There are numerous things in this book the peruser ought not attempt, a large portion of them since they would scare or mischief other individuals, and notwithstanding the proof accumulated here that urinating on the electric rail of a train or tube line would not hurt or execute you, kindly don’t attempt it yourself. Nobody will be inspired and it is somewhat hostile. Hold up until you return home, locate an open loo or go and urinate in a bar can, inasmuch as you have ensured you are fixing yourself in the can.
Either at twelve, or toward the evening when the sun radiates through the club-molded balustrades running the length of Westminster Bridge, the top area extends to bring about a column of sunny, phallus shapes to show up. At first I thought it was a digitally upgraded remark on the inhabitants of the Houses of Parliament at the north end of the extension. Tragically, I have not found an ideal opportunity to wait long on Westminster Bridge looking for lit up penises, yet one fearless London Escorts part (sad) of the Snopes message board went to Escorts in London Bridge and, at 1.03 p.m., captured a heap of appalling shapes. This was after others had rejected the picture as ‘totally unbelievable IMO [in my opinion]. The differentiation between the light penis and the shadow looks wrong.’ They were likewise off-base about the plural of penis.

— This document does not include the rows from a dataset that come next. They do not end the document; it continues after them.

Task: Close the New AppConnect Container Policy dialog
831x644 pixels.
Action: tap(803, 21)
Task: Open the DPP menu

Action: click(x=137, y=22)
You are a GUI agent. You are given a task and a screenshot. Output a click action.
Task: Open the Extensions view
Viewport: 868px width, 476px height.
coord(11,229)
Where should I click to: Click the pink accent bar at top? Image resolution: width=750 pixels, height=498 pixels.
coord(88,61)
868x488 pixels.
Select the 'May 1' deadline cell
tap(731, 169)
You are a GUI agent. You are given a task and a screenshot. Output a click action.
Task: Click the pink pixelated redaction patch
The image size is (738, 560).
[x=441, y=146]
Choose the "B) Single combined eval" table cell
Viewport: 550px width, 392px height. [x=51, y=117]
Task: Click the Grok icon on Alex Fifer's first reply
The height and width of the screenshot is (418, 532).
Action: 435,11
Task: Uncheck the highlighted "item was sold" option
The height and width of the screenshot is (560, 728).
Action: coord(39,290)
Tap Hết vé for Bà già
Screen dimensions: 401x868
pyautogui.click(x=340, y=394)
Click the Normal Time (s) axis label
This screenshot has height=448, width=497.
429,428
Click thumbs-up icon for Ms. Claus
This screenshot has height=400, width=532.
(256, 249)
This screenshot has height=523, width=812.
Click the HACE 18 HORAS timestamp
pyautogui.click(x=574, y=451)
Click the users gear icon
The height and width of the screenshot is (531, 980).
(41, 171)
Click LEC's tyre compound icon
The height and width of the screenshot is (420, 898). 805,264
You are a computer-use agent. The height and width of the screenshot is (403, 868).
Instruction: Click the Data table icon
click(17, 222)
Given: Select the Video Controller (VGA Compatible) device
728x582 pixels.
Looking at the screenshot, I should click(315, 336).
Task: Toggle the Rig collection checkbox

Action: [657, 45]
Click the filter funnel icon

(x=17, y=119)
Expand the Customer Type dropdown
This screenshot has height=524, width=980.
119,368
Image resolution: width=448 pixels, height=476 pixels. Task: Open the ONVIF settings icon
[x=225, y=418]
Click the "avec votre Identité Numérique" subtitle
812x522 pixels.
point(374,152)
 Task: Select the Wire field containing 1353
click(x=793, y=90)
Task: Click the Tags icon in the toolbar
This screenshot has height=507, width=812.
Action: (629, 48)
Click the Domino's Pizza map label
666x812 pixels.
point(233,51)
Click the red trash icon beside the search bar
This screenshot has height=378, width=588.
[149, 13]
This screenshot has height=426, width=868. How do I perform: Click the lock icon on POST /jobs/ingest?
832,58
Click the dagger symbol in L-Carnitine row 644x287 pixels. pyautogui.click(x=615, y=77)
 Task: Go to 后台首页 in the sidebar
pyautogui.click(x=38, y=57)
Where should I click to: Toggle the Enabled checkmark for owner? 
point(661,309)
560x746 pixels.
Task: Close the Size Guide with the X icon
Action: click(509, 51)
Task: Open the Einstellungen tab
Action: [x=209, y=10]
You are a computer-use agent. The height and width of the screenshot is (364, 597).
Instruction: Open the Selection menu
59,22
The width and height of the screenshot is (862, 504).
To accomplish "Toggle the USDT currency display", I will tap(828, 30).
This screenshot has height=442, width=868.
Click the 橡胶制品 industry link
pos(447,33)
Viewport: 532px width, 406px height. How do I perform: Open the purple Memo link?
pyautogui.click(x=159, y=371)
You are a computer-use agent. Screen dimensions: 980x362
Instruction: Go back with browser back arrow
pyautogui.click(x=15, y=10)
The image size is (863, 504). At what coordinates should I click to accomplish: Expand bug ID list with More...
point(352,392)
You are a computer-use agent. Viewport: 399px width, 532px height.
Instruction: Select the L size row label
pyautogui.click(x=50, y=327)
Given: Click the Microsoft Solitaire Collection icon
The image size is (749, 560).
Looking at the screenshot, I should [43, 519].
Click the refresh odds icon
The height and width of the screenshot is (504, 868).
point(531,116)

The story that accompanied the bona fide picture was a joke about the Mayor of London Escorts, Boris Johnson, shutting Westminster Bridge in the evenings to abstain from culpable individuals with the glowing pictures. As pointed out on the Snopes board, whoever composed the joke, considered important by perusers outside the UK, did not know Boris Johnson and his incomparable mind. The site London Escorts ascribed the presence of the penises to the 2007 restoration of Westminster Bridge, when the balustrades were introduced without thought to how their layouts may look in the long evening light.